В Рашадию мы въехали под грохот канонады, снаряды рвались всего в какой-нибудь сотне метров от лагеря. Раньше в нем жило двенадцать тысяч палестинских беженцев. Сейчас осталось четыре семьи. Не сумев с ходу захватить лагерь, израильтяне подвергли его трехчасовой варварской бомбардировке, почти целиком сровняв с землей. У стены чудом уцелевшего дома стоял детский велосипед, и мне вдруг показалось, что сейчас распахнется дверь и выбежит, весело смеясь, его маленький хозяин. В следую щую секунду это видение исчезло: я разглядел, что руль у велосипеда срезан осколком. Да и сам вид сплошных развалин был настолько гнетущим, что просто не верилось, что здесь когда-то играли дети.

За углом дома, на крыше которого кучкой сидели нахохлившиеся голуби, мы столкнулись со стариком, тяжело опиравшимся на самодельную палку. Это был 80-летний Сайд Махмуд, старейший житель Рашадии.

— Почему я не уехал? — переспросил он. — Один я на этом свете. Куда ехать? Родина моя захвачена израильтянами, здесь я состарился, здесь и умру. К бомбежкам привык, оккупантов не боюсь.

Я спросил его, не знал ли он семью Гамаля и Самира.

— Как не знал, — улыбнулся старик. — Их дети выросли на моих глазах... Старший, Абдель, недавно погиб. Отец и мать с младшими детьми уехали в другое место. Месяц назад вернулись Гамаль и Самир. Сейчас они где-то воюют...

Вот и окраина лагеря. Отсюда до израильских позиций около километра.

— Видите те белые домики с красными крышами? — показал рукой Тауфик Таляль. — Там израильтяне. Поэтому приходится быть предельно осторожными: здесь все просматривается и простреливается.

Нас обступили бойцы, среди которых было несколько подростков лет по четырнадцать-лятнадцать. «Не захотели покидать свою Рашадию. Теперь воюют наравне со взрослыми», — сказал кто-то из бойцов, заметив мой изумленный взгляд. Потом мы снова услышали рассказы о том, как Израиль напал на южные районы Ливана, топчет чужую землю, сгоняет жителей с насиженных мест. Я смотрел на этих парней, видевших и горе и смерть, вглядывался в их уставшие, с ввалившимися щеками лица. Они знают, за что воюют, за что, если придется, отдадут жизнь. Бойцы вспоминали погибших товарищей, называли имена, и лица их становились суровее...

Горький вкус войны

Во второй половине дня мы покинули Рашадию и вернулись в Тир. В штабе обороны города нам предложили поехать на другой участок фронта — в Набатию, расположенную в пятнадцати километрах от израильской границы.

— Посмотрите, что там происходит, — сказал Тауфик Таляль и, смущенно улыбнувшись, добавил: — А заодно подвезете туда моего друга Абу Сулеймана. Он тоже из нашей организации.

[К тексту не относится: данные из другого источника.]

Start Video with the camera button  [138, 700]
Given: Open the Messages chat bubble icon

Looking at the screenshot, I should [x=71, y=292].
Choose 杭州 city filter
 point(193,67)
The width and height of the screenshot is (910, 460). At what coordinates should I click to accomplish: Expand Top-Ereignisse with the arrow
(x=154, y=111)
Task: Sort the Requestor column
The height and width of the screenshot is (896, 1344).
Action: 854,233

...Лента шоссе вьется среди зеленых холмов. По обеим сторонам дороги раскинулись небольшие деревушки. Одни спрятались в низинах, укрывшись в тени деревьев, другие забрались на вершины холмов, открытые всем ветрам и лучам палящего солнца. Война нарушила размеренную деревенскую жизнь, и крестьяне покинули свои дома, бросив то, что создавалось годами. Сейчас здесь пусто. Лишь собаки, потерявшие во время военной суматохи хозяев, одиноко бродили от дома к Дому.

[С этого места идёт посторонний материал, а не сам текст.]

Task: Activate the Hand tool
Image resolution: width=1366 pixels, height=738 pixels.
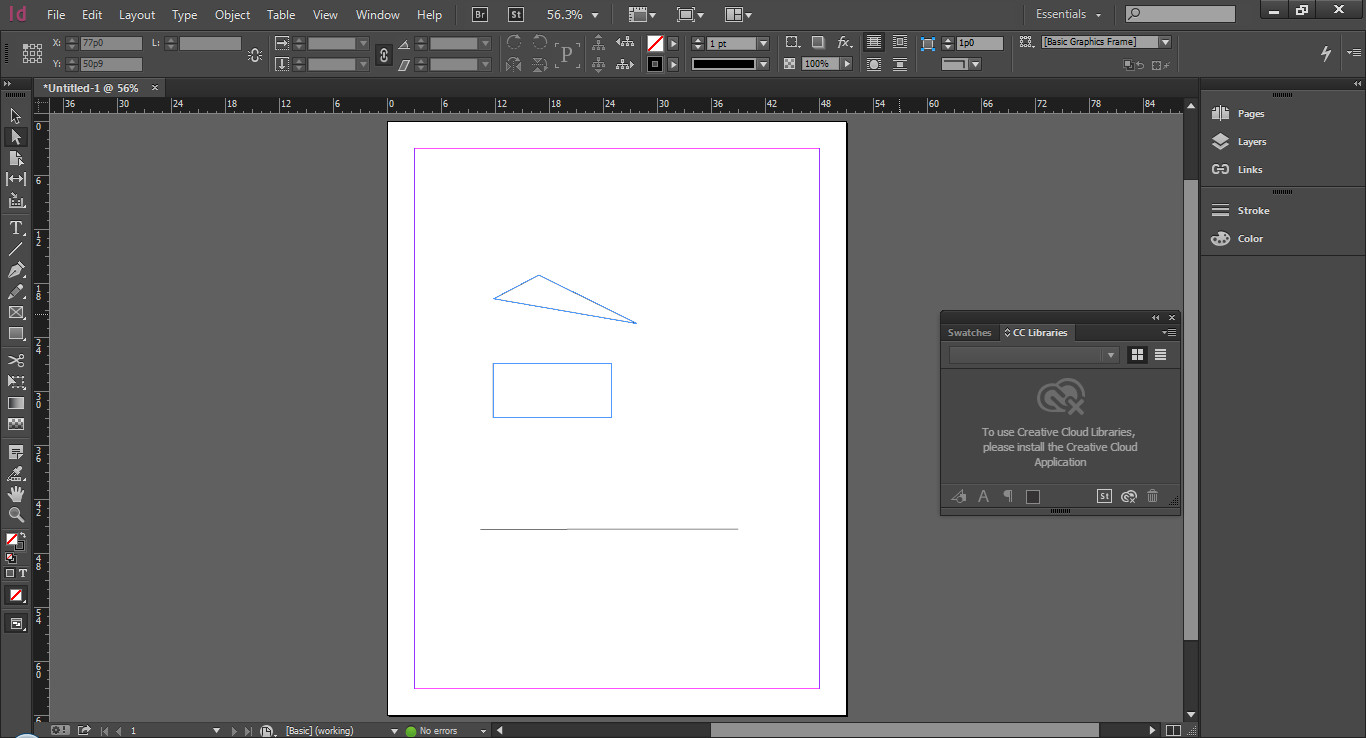Action: point(16,494)
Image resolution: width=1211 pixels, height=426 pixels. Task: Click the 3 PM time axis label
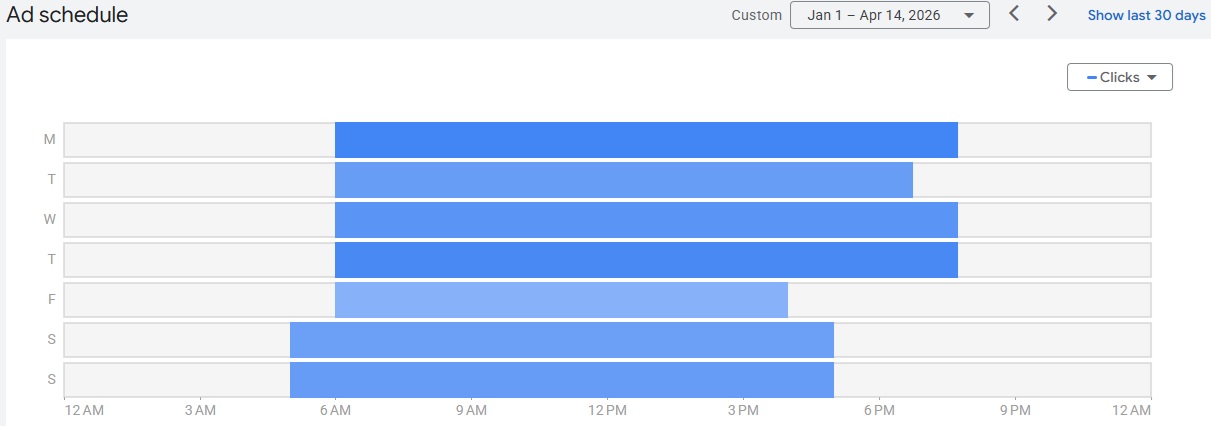(743, 410)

— Раньше вдоль дороги, — рассказал нам Абу Сулейман, — стояли крестьяне с корзинами свежих фруктов. Земля здесь щедрая. Теперь все приходит в запустение. В деревнях остались лишь старики. Много горя принесла война. Погибло и ранено около двух тысяч человек, число беженцев достигло двухсот тысяч. А сколько разрушено, сколько несобранных урожаев...

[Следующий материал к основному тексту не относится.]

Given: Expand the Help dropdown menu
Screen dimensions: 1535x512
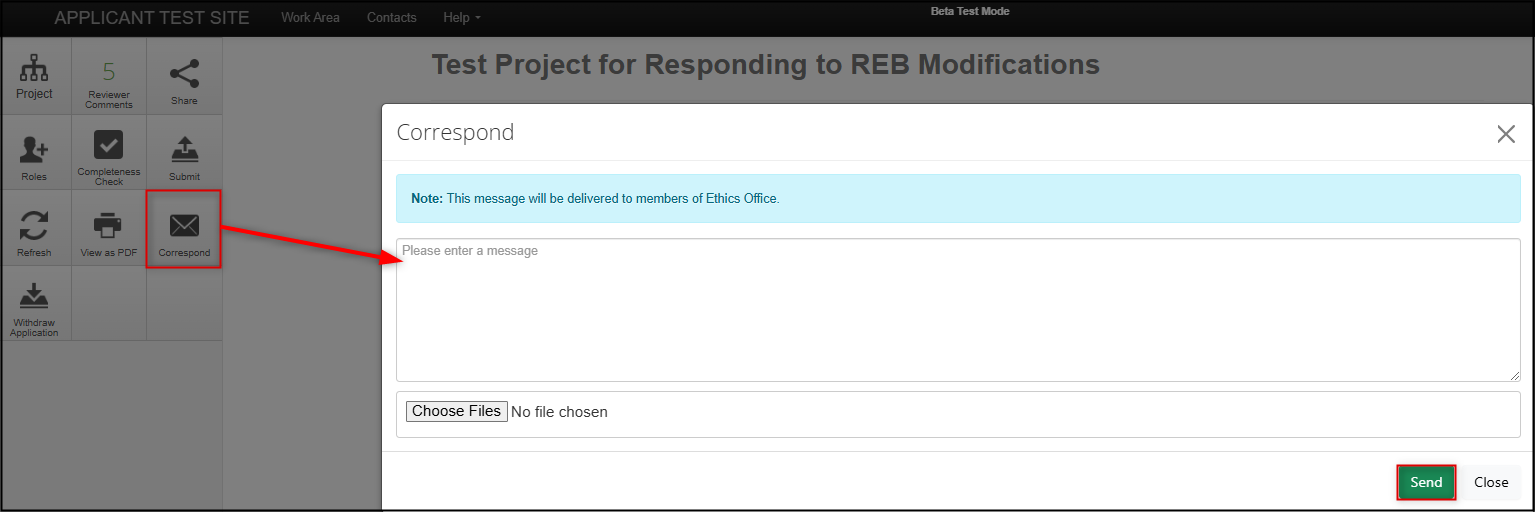Looking at the screenshot, I should pos(461,17).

Мы видели по дороге в Тир и Рашадию огромные плантации цитрусовых, цветущие, наполненные пьянящим ароматом сады. Ветки деревьев гнулись к земле под тяжестью лимонов и апельсинов. Но убирать урожай некому.

У въезда в Набатию нас остановил патруль. Обычная проверка документов. Абу Сулейман уточнил, где размещается штаб, и мы поехали дальше. Я был здесь несколько месяцев назад. Раньше шумный и многолюдный, город встретил нас скорбным молчанием пустынных улиц, наглухо закрытыми ставнями, замками на дверях, настороженными взглядами редких прохожих. На многих домах, словно бинты на раненых, белеют объявления: «Продается, звонить по телефону...» Но покупателей и продавцов нет: из тридцатитысячного населения в городе осталось не больше пятисот жителей.

Абу Салима — командира взвода батальона имени Салах эд-Дина — мы разыскали на окраине города. Здесь когда-то был лагерь палестинских беженцев. Израильские агрессоры разрушили его еще в 1974 году. Тогда же большая часть беженцев перебралась в другие лагеря. А три дня назад снова налетели бомбардировщики.

— Они появились из-за той горы, — показывает Абу Салим. — Было около пяти часов утра. Наши зенитчики не подпустили их к городу. Тогда израильские летчики сбросили груз на бывший лагерь, а по радио позднее хвастались, что «сровняли с землей укрепленный район».

Вместе с Абу Салимом и двумя бойцами отправляемся на передовые позиции, в деревню Кфар-Тибнит. Продвигаться приходится короткими перебежками, низко пригнувшись к земле. Еще и сейчас видишь фруктовые деревья, ухоженные огороды. И рядом — выжженные глазницы окон. Стены уцелевших домов напоминали лицо человека, переболевшего оспой. Раны везде: на земле, на домах, даже на деревьях. Деревню бомбили с воздуха, расстреливали из пушек, крупнокалиберных пулеметов. И вот ее не стало.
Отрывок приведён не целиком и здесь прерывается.